Третье отделение было недовольно появлением Спешнева в столице: князь В. А. Долгоруков счел это самоуправством Муравьева-Амурского. «Представления о возвращении Спешнева из Сибири ни от кого не было, притом начальство Спешнева могло бы ходатайствовать только о дозволении служить во внутренних губерниях; на приезд же в столицы он права иметь не может, и никому из преступников, освобожденных от каторжной работы по Манифесту 1856 года, приезд в столицы разрешаем до сих пор не был»5. Решительное заступничество Муравьева спасло Спешнева от гнева всесильного князя — ему даже вернули права потомственного дворянства; к тому же прощенному преступнику запрещалось проживать в столице, но не возбранялось пребывать в ней по казенной надобности.
Никаких следов встреча Достоевского и Спешнева (если таковая действительно была) не оставила потому, быть может, что оба находились под секретным полицейским надзором.

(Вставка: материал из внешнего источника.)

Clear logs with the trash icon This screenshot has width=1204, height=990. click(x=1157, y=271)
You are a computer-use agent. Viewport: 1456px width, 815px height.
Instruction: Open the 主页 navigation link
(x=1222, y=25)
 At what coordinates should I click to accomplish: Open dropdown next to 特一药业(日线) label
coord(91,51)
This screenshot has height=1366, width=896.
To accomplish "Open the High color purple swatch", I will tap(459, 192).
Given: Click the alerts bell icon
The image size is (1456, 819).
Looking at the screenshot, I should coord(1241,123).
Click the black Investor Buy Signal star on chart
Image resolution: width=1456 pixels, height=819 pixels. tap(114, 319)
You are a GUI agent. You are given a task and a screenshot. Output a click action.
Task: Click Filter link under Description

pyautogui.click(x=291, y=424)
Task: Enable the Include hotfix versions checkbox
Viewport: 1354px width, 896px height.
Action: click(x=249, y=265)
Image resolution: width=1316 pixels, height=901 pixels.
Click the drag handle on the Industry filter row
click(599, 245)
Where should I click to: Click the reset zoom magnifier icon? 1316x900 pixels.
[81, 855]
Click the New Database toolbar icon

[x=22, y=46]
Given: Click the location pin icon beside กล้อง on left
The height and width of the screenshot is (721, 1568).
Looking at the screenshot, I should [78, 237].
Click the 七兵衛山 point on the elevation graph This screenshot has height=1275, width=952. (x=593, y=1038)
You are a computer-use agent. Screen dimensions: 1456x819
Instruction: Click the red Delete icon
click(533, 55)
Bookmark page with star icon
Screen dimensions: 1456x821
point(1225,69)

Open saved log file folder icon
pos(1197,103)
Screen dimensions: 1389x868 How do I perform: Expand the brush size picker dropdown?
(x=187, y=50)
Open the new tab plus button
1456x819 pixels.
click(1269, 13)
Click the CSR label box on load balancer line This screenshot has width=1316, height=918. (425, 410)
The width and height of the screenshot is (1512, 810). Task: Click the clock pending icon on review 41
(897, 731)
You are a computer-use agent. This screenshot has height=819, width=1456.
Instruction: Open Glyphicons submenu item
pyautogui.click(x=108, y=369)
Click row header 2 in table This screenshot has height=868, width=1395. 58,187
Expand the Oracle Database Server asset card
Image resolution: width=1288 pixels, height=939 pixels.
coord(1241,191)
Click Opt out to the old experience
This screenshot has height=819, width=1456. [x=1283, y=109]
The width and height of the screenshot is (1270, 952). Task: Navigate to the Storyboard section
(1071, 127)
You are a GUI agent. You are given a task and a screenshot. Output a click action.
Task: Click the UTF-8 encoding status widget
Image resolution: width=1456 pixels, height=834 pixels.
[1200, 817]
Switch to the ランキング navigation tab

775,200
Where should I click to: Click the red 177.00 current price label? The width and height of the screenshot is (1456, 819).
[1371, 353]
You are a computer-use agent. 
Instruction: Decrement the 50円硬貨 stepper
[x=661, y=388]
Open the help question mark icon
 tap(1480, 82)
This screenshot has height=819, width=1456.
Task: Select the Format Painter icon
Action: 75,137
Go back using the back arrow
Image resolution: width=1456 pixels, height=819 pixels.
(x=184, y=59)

…Если бы литературное поведение Достоевского определялось только самолюбием и честолюбием, то первые несколько лет его петербургской жизни вполне могли бы быть названы годами реванша. Его самолюбие очень скоро было вознаграждено: писатель с ореолом мученика возвращался в профессию и сразу был принят в тот круг, к которому хотел принадлежать смолоду.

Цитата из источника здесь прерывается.